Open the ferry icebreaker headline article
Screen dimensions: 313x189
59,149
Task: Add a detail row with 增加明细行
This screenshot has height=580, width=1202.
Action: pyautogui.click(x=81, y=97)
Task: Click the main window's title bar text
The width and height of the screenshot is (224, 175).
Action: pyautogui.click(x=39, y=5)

* * *

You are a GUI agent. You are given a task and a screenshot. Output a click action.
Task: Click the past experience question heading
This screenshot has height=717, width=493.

* * *

Only one stretch of the data above is needed. Restate it word for word, from the line containing "Open the ferry icebreaker headline article" through the line containing "Task: Click the main window's title bar text", both ends included.

### Solution to the problem
Open the ferry icebreaker headline article
Screen dimensions: 313x189
59,149
Task: Add a detail row with 增加明细行
This screenshot has height=580, width=1202.
Action: pyautogui.click(x=81, y=97)
Task: Click the main window's title bar text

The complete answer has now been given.